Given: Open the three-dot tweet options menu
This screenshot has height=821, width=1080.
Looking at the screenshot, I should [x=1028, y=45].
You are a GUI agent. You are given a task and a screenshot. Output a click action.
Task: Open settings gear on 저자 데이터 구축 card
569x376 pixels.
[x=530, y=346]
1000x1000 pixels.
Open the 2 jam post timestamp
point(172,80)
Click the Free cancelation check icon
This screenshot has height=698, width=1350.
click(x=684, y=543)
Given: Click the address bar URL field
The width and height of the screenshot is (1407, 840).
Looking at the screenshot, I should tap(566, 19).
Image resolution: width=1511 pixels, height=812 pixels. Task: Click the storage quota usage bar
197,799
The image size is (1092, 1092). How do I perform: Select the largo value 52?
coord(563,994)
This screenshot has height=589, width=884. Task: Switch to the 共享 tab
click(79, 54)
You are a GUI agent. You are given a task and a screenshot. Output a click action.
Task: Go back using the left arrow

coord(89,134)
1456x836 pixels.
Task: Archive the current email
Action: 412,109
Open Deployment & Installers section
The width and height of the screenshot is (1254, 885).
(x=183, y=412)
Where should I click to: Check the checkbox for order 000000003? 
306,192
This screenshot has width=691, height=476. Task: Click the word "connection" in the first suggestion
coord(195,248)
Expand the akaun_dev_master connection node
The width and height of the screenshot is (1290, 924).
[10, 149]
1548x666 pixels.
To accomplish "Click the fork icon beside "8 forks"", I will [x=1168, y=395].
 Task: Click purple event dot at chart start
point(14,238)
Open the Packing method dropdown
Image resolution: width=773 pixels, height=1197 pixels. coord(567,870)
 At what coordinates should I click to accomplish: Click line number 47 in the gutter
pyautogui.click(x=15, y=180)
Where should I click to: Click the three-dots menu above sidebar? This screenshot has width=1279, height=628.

****

# Task statement:
Rewrite all of the material above with each occurrence of "The width and height of the screenshot is" changed to "Screenshot dimensions are". Keep everything else the same.

# Full answer:
Given: Open the three-dot tweet options menu
This screenshot has height=821, width=1080.
Looking at the screenshot, I should [x=1028, y=45].
You are a GUI agent. You are given a task and a screenshot. Output a click action.
Task: Open settings gear on 저자 데이터 구축 card
569x376 pixels.
[x=530, y=346]
1000x1000 pixels.
Open the 2 jam post timestamp
point(172,80)
Click the Free cancelation check icon
This screenshot has height=698, width=1350.
click(x=684, y=543)
Given: Click the address bar URL field
Screenshot dimensions are (1407, 840).
Looking at the screenshot, I should tap(566, 19).
Image resolution: width=1511 pixels, height=812 pixels. Task: Click the storage quota usage bar
197,799
The image size is (1092, 1092). How do I perform: Select the largo value 52?
coord(563,994)
This screenshot has height=589, width=884. Task: Switch to the 共享 tab
click(79, 54)
You are a GUI agent. You are given a task and a screenshot. Output a click action.
Task: Go back using the left arrow

coord(89,134)
1456x836 pixels.
Task: Archive the current email
Action: 412,109
Open Deployment & Installers section
Screenshot dimensions are (1254, 885).
(x=183, y=412)
Where should I click to: Check the checkbox for order 000000003? 
306,192
This screenshot has width=691, height=476. Task: Click the word "connection" in the first suggestion
coord(195,248)
Expand the akaun_dev_master connection node
Screenshot dimensions are (1290, 924).
[10, 149]
1548x666 pixels.
To accomplish "Click the fork icon beside "8 forks"", I will [x=1168, y=395].
 Task: Click purple event dot at chart start
point(14,238)
Open the Packing method dropdown
Image resolution: width=773 pixels, height=1197 pixels. coord(567,870)
 At what coordinates should I click to accomplish: Click line number 47 in the gutter
pyautogui.click(x=15, y=180)
Where should I click to: Click the three-dots menu above sidebar? This screenshot has width=1279, height=628.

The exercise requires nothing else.